=== What is needed ===
Set down the final stretch of the data, from the line that holds "You are a GUI" through the last line, both included, with pictures left out.

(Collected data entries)
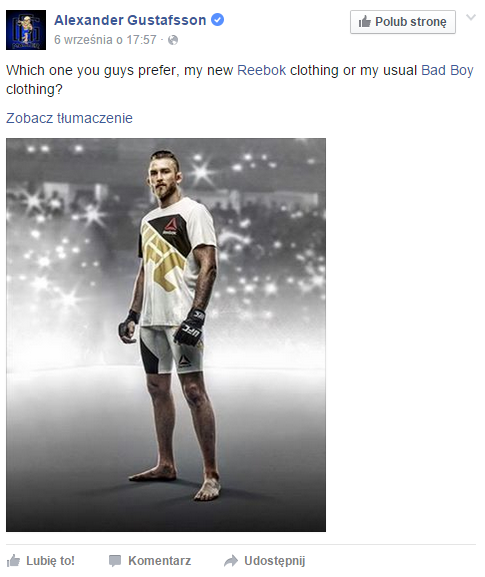
Task: Click the blue verified badge icon
Action: click(x=217, y=20)
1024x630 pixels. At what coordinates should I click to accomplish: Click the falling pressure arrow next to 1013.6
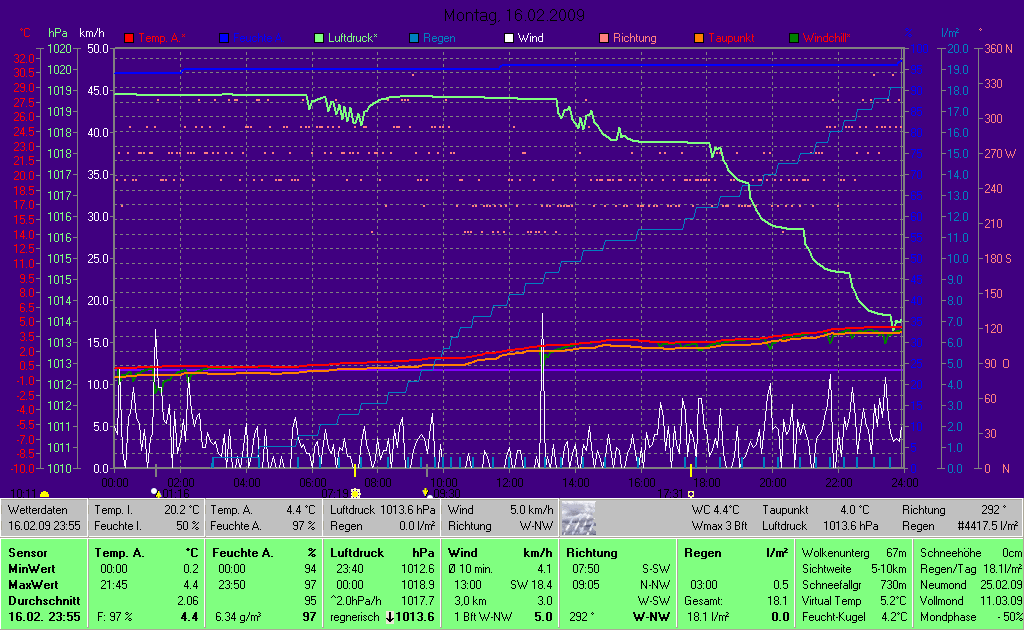point(392,617)
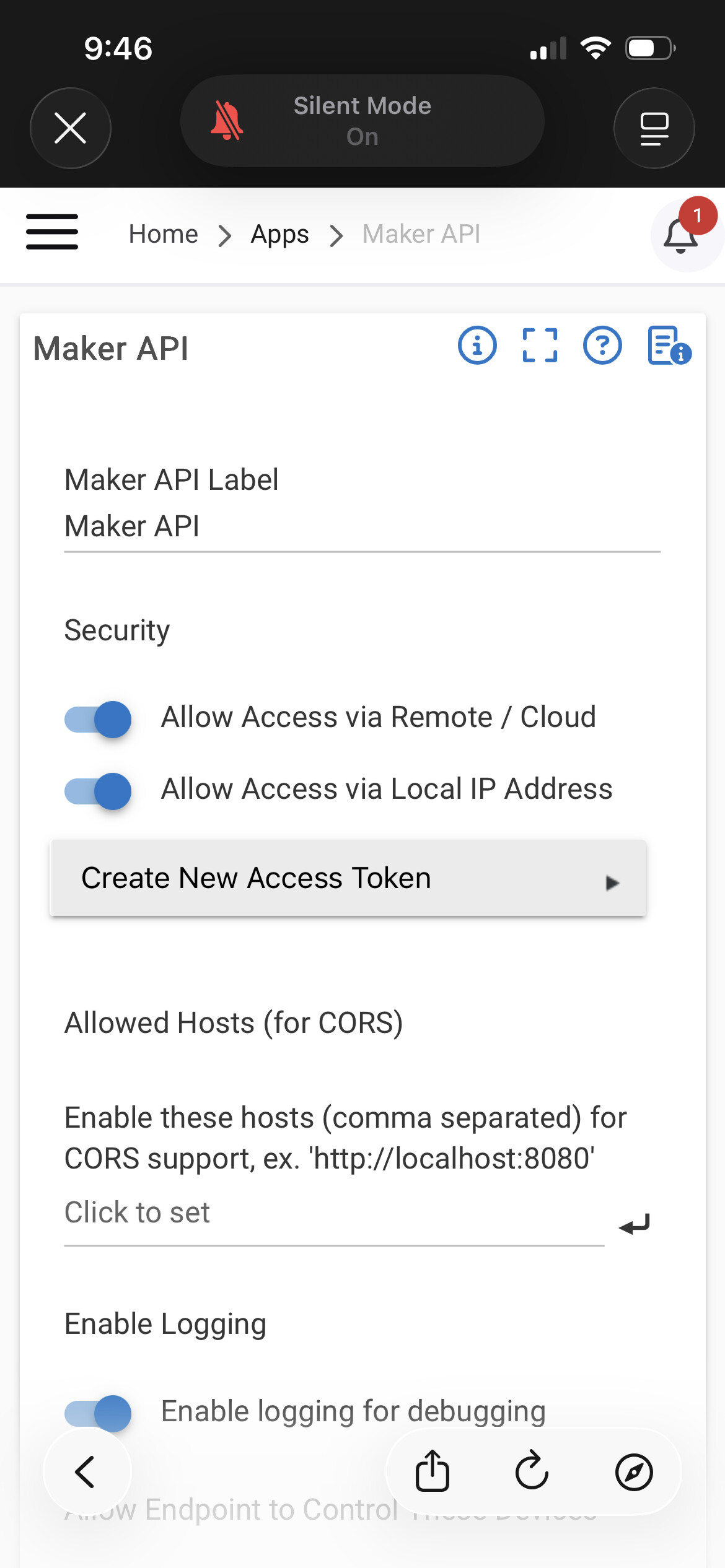The height and width of the screenshot is (1568, 725).
Task: Toggle the fullscreen expand icon
Action: [540, 345]
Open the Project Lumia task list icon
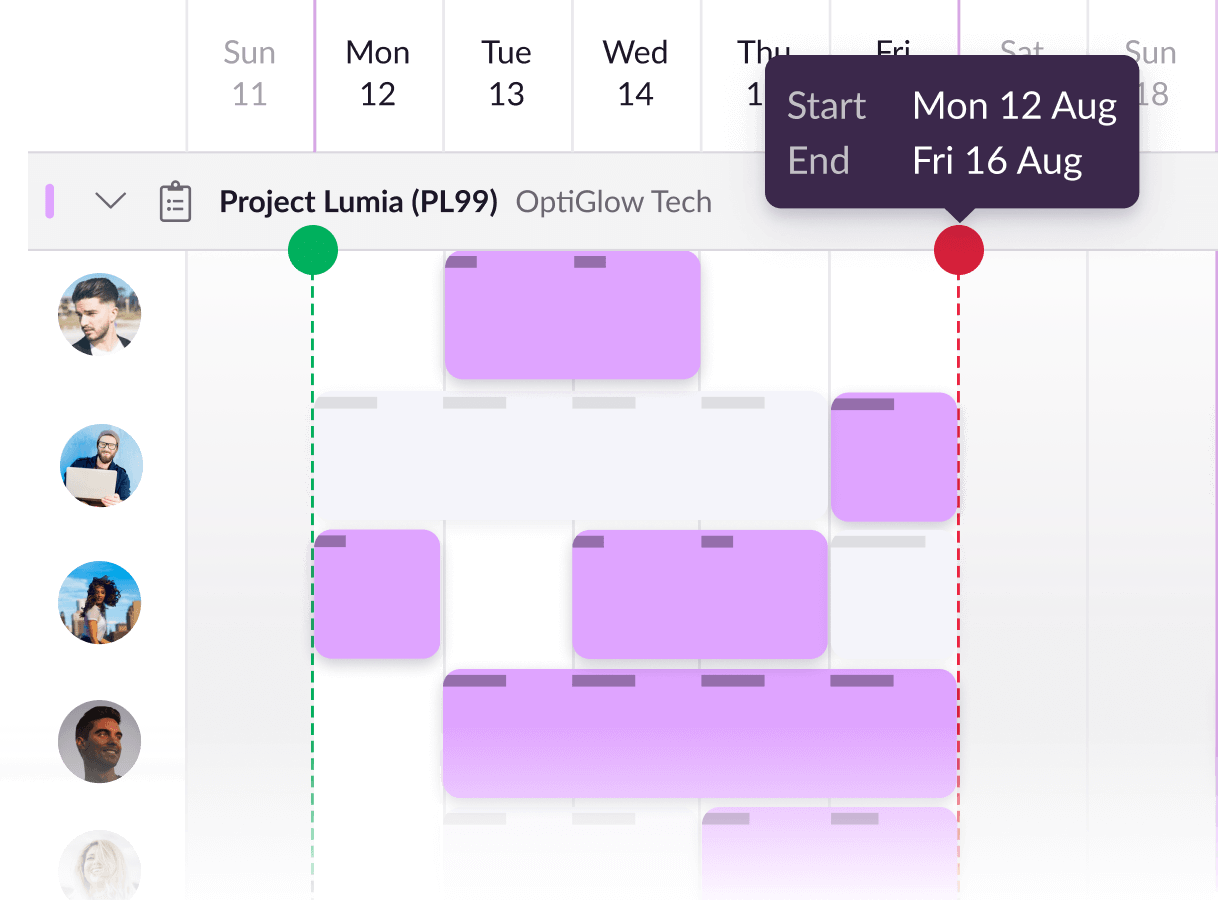 coord(175,201)
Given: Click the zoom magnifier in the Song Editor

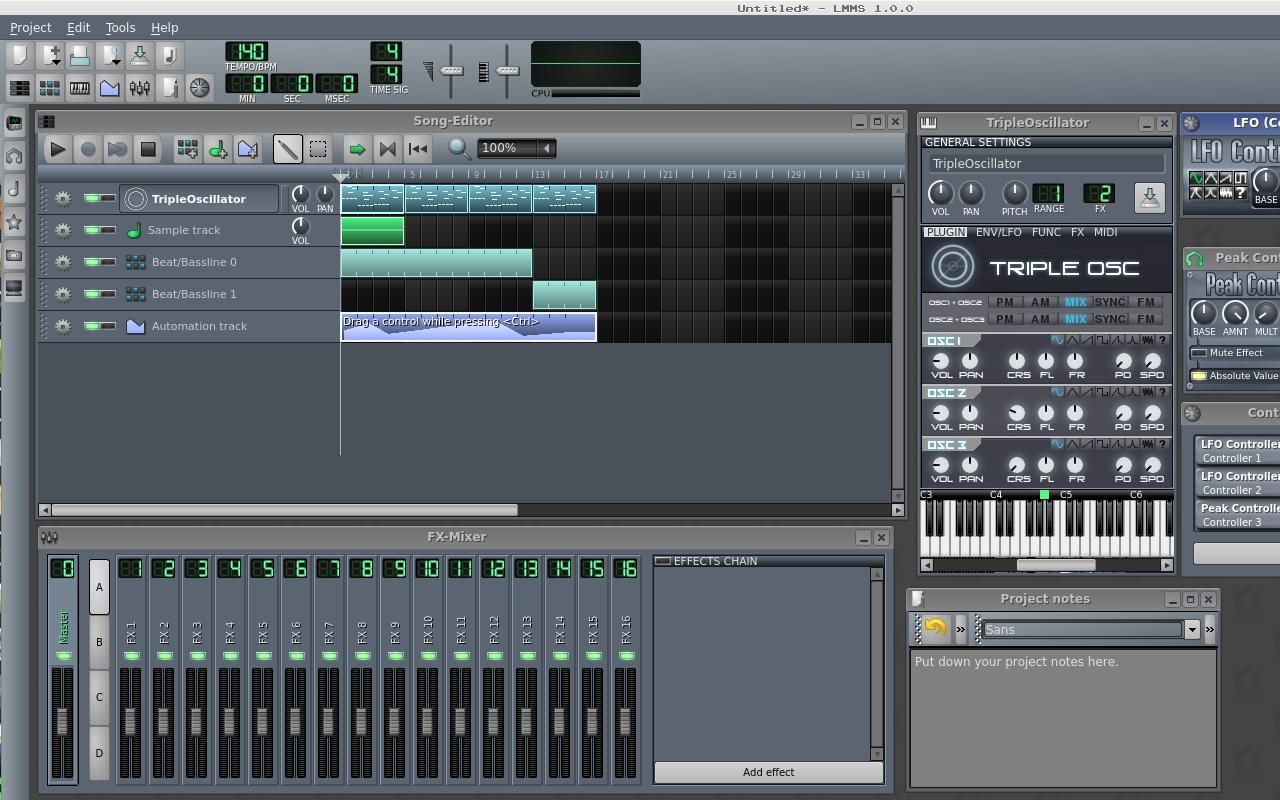Looking at the screenshot, I should coord(459,148).
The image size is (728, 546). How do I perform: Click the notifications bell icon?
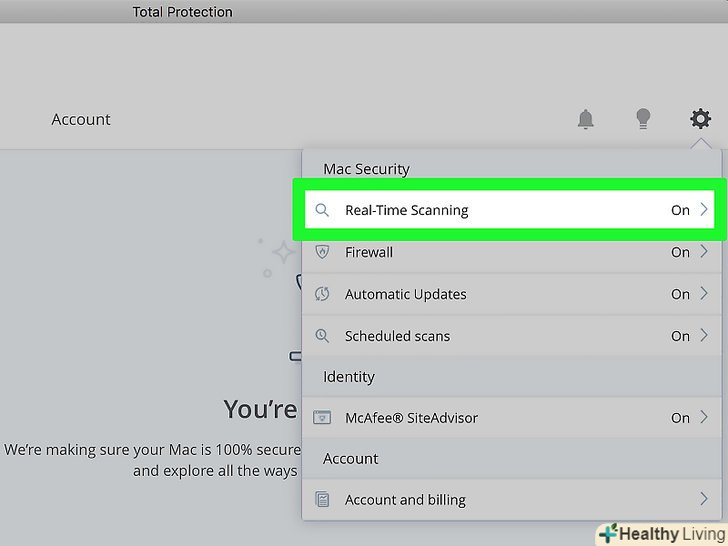point(586,119)
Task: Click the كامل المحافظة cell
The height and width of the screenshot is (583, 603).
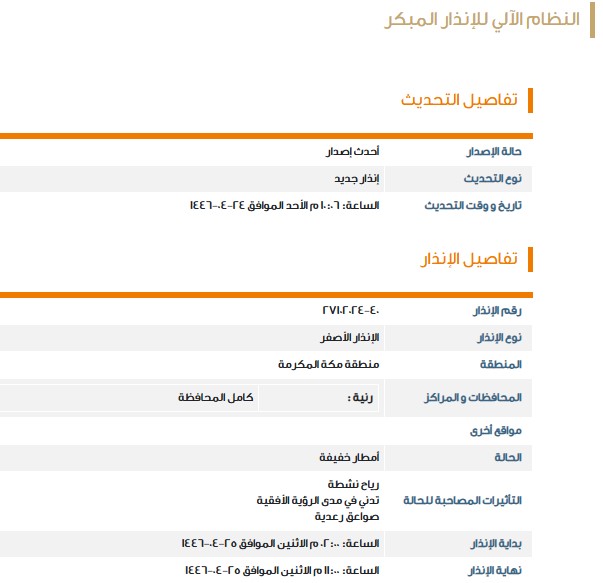Action: 215,397
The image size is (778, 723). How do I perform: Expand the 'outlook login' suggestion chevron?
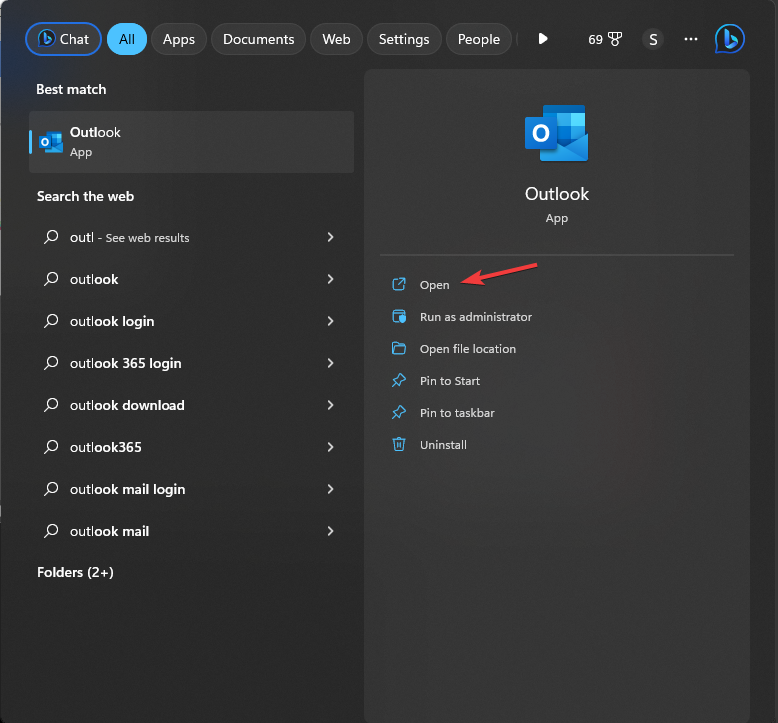click(x=330, y=321)
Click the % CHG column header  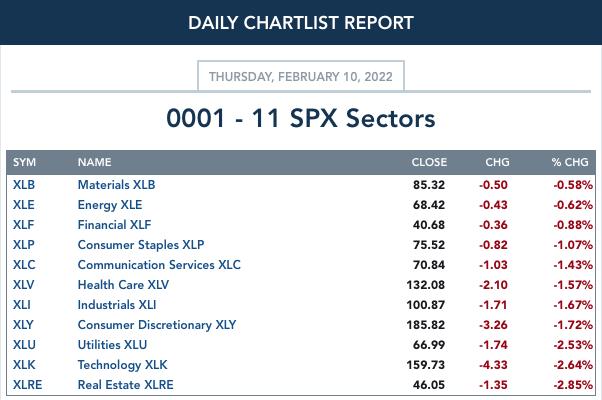(570, 162)
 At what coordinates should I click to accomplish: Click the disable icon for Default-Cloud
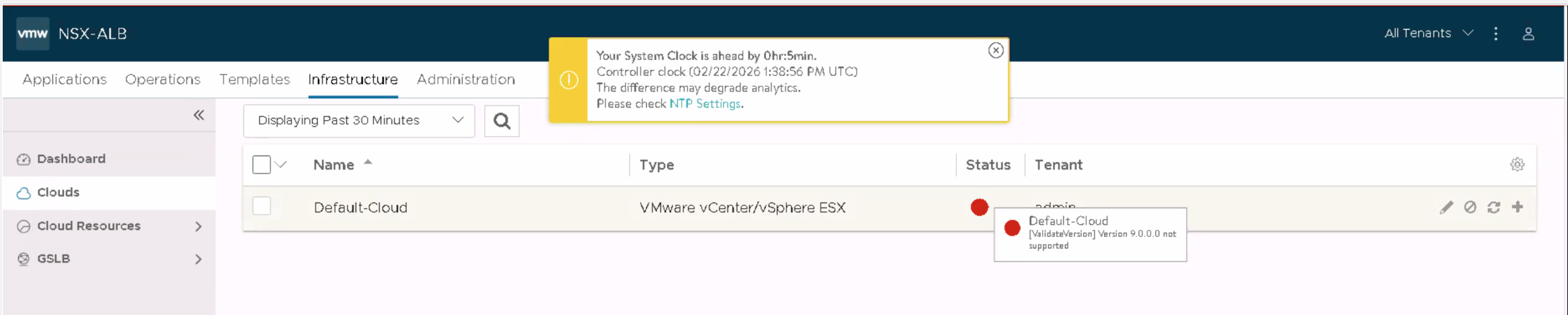coord(1470,207)
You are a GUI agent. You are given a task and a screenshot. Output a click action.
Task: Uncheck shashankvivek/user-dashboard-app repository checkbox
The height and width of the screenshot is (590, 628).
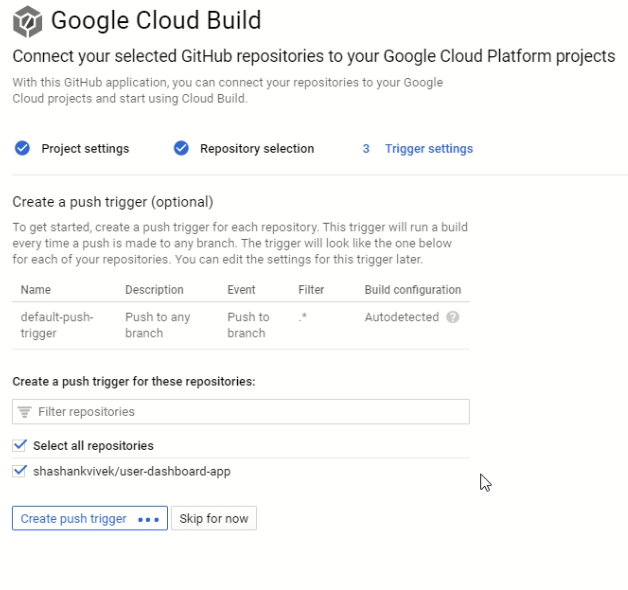click(19, 471)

=== Task response ===
You are a GUI agent. You are given a task and a screenshot. Output a click action.
Task: Uncheck shashankvivek/user-dashboard-app repository checkbox
The height and width of the screenshot is (590, 628).
click(19, 471)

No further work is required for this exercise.